Earnings Season - Banks are having a ball

FactSet Earnings Recap:

The bank earnings turned out to be quite as we'd discussed in our earnings previews. All the major banks and Blackrock delivered double beats. Some of the more interesting observations from earnings this week:
Blackrock's operating income growth has turned positive. While Assets under Management declined marginally during the quarter, the average AUM improved substantially from 2022 levels.
JP Morgan discussed capital requirements with quite a lot of intensity.

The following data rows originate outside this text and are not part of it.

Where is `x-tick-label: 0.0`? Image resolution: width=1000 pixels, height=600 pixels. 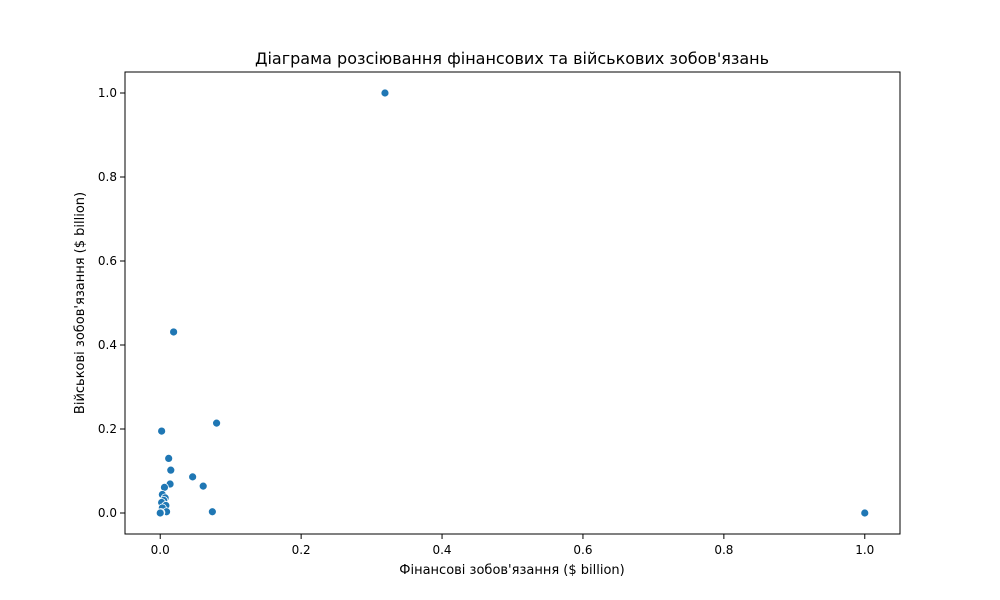 x-tick-label: 0.0 is located at coordinates (160, 550).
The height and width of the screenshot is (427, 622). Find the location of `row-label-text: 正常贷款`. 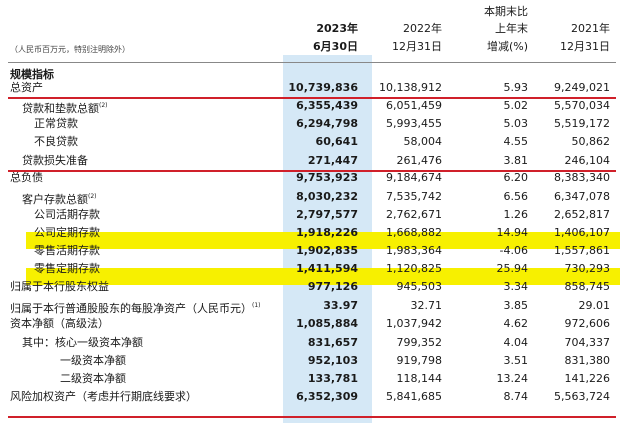

row-label-text: 正常贷款 is located at coordinates (56, 124).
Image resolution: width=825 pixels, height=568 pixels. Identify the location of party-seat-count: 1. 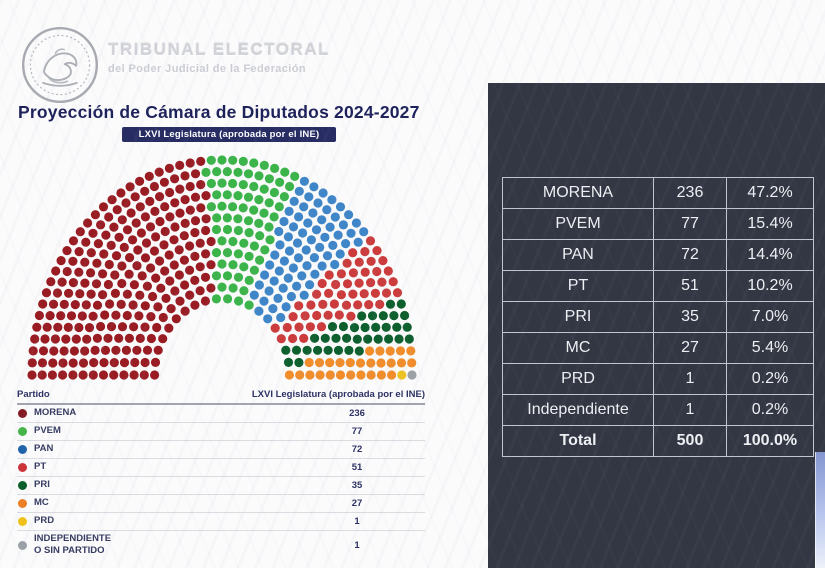
(357, 545).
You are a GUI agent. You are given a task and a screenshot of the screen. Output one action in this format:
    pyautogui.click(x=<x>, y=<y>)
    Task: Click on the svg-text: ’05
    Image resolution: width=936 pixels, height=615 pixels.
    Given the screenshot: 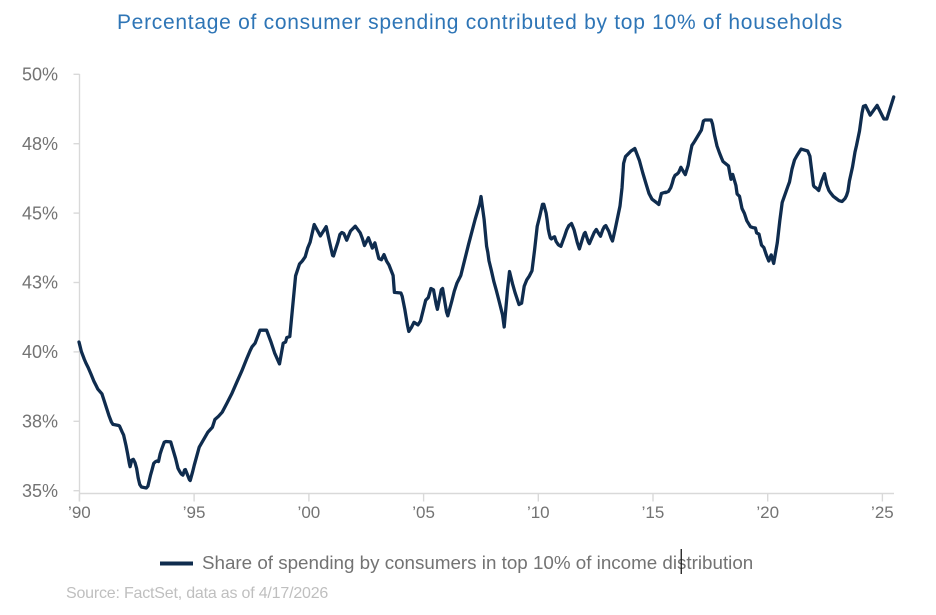 What is the action you would take?
    pyautogui.click(x=424, y=512)
    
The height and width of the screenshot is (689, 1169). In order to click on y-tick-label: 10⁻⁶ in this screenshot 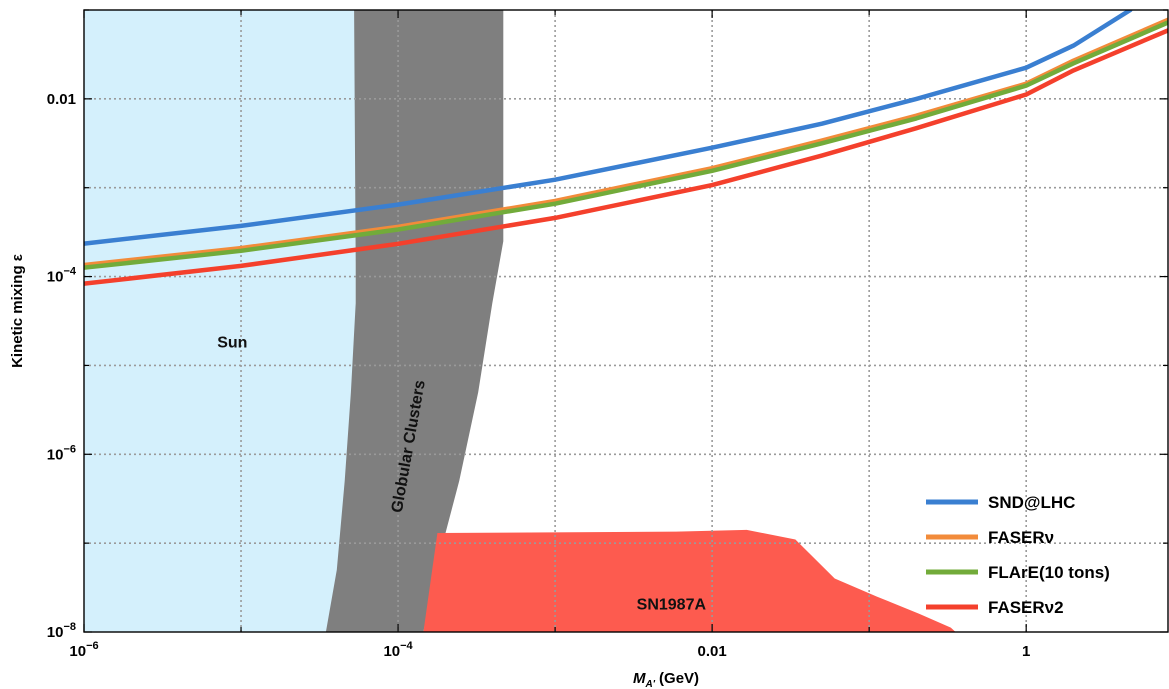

If their forecasts are correct, they will need to increase their capital levels by 45% compared to 2017 levels, since the last change in rules.
JP Morgan also discussed consumer spending declining or normalizing to pre-pandemic levels.
As expected, provisions have declined but, net charge-offs or defaults have gone up.
Investment banking revenues were up again, after a very subdued 2022.
And finally, JP Morgan also admitted to over-earnings over the last few quarters because of the rise interest rates - so they managed to adjust interest rates to charge more on loans but, interest cost paid on deposits hadn't quite caught up. That's about to change.
We have a full week next week, with a continuation of banks. But we also pharmaceuticals, truckers, rails, miners, semi-conductors, and the card companies. As always, we will cover these in our weekly earnings previews.
The Week Ahead - Calendars
US Earnings Calendar
US Economic Calendar in Eastern Time (Source: Trading Economics)

Closing Thoughts - Further Chop?!
Over the course of last two weeks, we saw the sell-off in bonds take a breather - mostly for three main reasons:
After what we discussed in the macro section above, it's not surprising that with prices being that low on bonds, there was money flowing into the bonds.
There were also unwinding of shorts as some of the bear steepener trades got stretched
There was flight to safety with war declared in the Middle East
Fed Speakers also had a part to play in this. There was so much chatter about how the higher bond yields were effectively doing their job for them by tightening financial conditions. The irony here though, is that all of that dovish talk about not needing to tighten unwound some of those tight conditions and the markets brief rally started to see financial conditions loosen again.
We're in a precarious situation now and the market is being driven by global macro factors instead of just bond yields. With earnings season getting back into full flow, I imagine volatility will continue and we're going to see further choppiness this week before the market can firmly pick a side.
Here’s wishing you safe investing.
Sincerely yours,
Ayesha Tariq, CFA
There’s always a story behind the numbers.